The sorption of pollutants by mosses has already been discussed many times [55,56], but it is essential to take into account the mechanism of this process, especially when considering active forms and bioaccumulation [57,58,59,60,61,62]. However, depending on the testing method, their context and purpose must be taken into account [63]. The elemental concentrations shown in Figure 2 indicate a cumulative trend over time. This observation was consistent with previous literature studies, in which the concentrations of some elements (Fe, Zn, Cd and Hg) in Sphagnum girgensohnii increased continuously (linear accumulation trend) with exposure time [64]. The concentration of elements in mosses was influenced by the time of exposure; during the heating season, it was observed that moss samples were particularly enriched in Cu or Zn [65]. The moss-bag technique with Sphagnum junghuhnianum also confirmed higher concentrations of elements in winter than in summer; additionally, for Cu, Pb and Zn, it showed that the source was traffic pollution [66]. The same sources can be attributed to the mosses exposed in this study.
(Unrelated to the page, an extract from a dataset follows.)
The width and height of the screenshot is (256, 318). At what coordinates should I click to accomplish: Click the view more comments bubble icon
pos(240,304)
In the city center during the winter, combined with the previously mentioned low emissions, an effect was noted on the enrichment of heavy metals in mosses [50].
In our opinion, moss vitality measurements should not be excluded during experiments [31]. Despite the high proportion of analyses using devitalized mosses [67,68,69,70], we still believe that this approach is inadequate, according to the definition of biomonitoring and bioindicators, i.e., living indicator organisms [71,72,73,74]. Otherwise, we treat moss only as a chemical adsorbent, i.e., a natural sorbent [75,76,77] that has nothing to do with biomonitoring.
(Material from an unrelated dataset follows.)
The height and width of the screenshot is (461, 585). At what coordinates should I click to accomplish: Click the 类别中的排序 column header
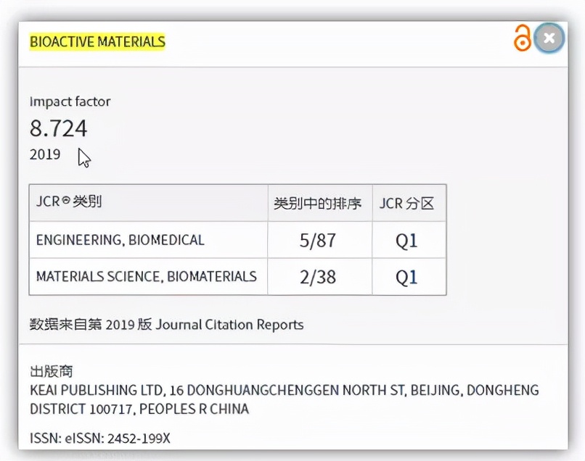(317, 203)
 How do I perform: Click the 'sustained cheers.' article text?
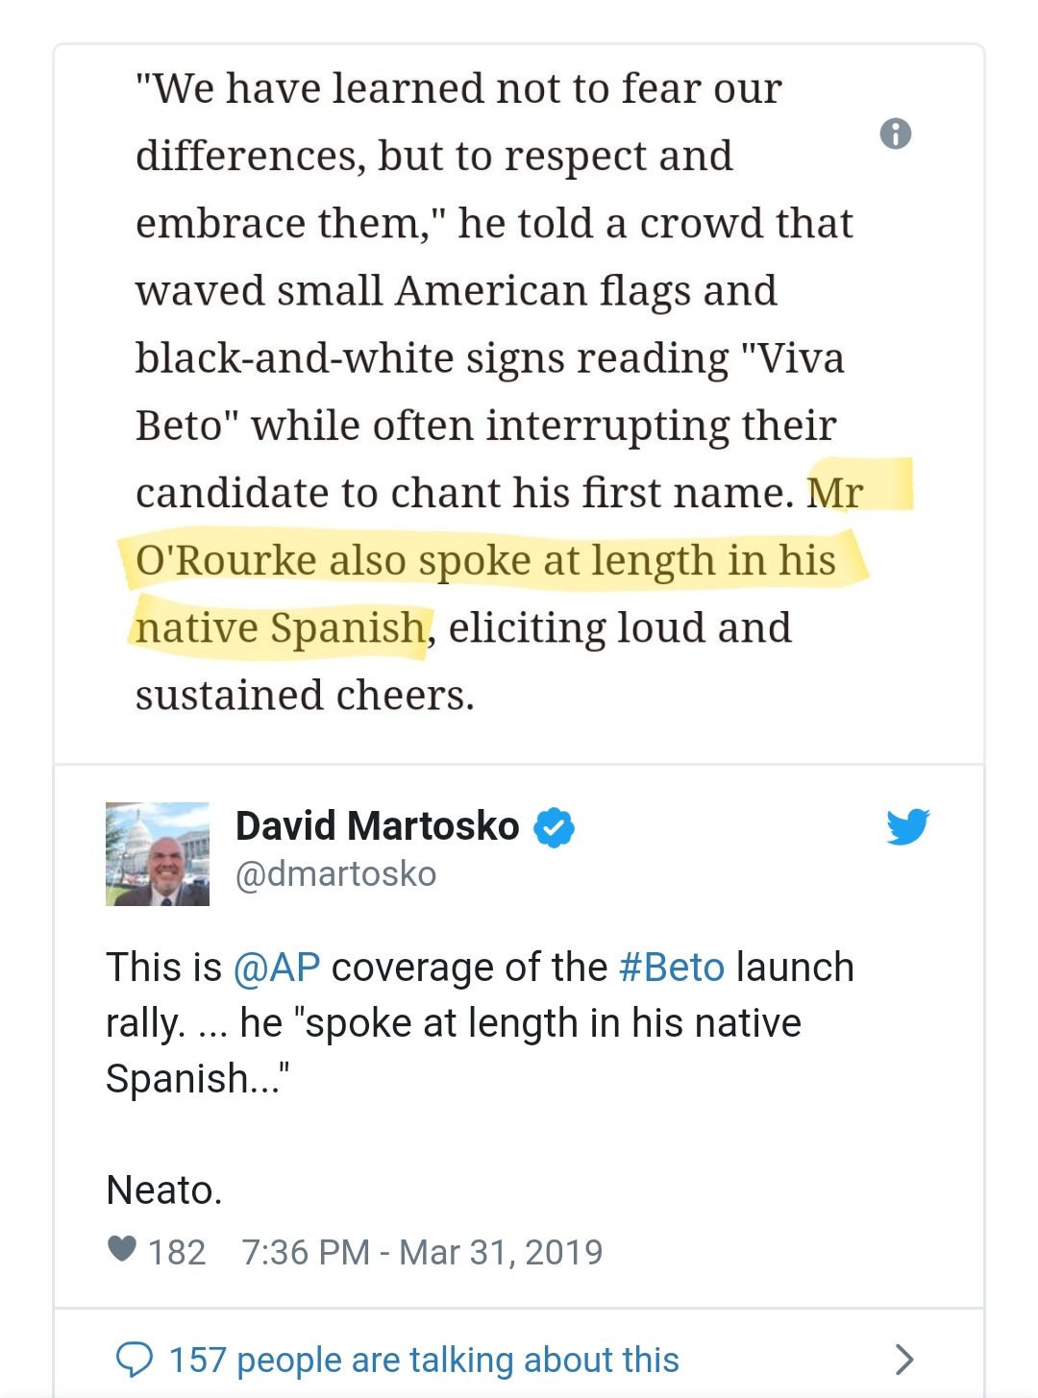[x=305, y=696]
Despite significant damage to moss tissue and cell integrity after exposure, they are able to efficiently accumulate airborne trace elements [78]. However, heavy metal concentrations were not a determinant factor of moss vitality (Table S4) [79]. Suitable sample preparation prior to exposure homogenizes the sample material, as indicated by the low variability in metal concentrations (CV) [37]. In most cases, the small percentage of variation in the concentrations of metallic elements accumulated by the moss (less than 10%) did not adversely affect its lifespan. In contrast, Pb and Hg values higher than those observed (10%) represented a positive change in the vitality of P. schreberi, as did Fe values for D. polysetum. This supports the conclusion that elemental concentrations in moss after exposure are independent of the vitality of the organism [80]. Most elements (Fe, Cu, Zn, Cd and Hg) showed a cumulative trend in the moss with the length of exposure for the three species. Time of exposure (together with the accompanying variable environmental conditions) negatively affected the vitality of the mosses according to our analyses [81]. We recommended using a single species to monitor atmospheric pollution because different species of mosses have different accumulation capacities [82]. We found D. polysetum to have the highest accumulation capacity for regional monitoring of the atmosphere [83], but our study did not confirm this. In the case of our study, P. schreberi, which is used for active and passive biomonitoring studies, proved to be the best [84,85]. Other metals did not show such a trend; this was attributed to the influence of precipitation, which may have washed the metals away [86] (among other factors). The monthly rainfall was 35.6 mm, 18.6 mm and 37.4 mm respectively, for the studied exposure months [87]. In previous studies, we have shown how important it is to consider the influence of environmental conditions on the accumulation of heavy metals by mosses [88,89].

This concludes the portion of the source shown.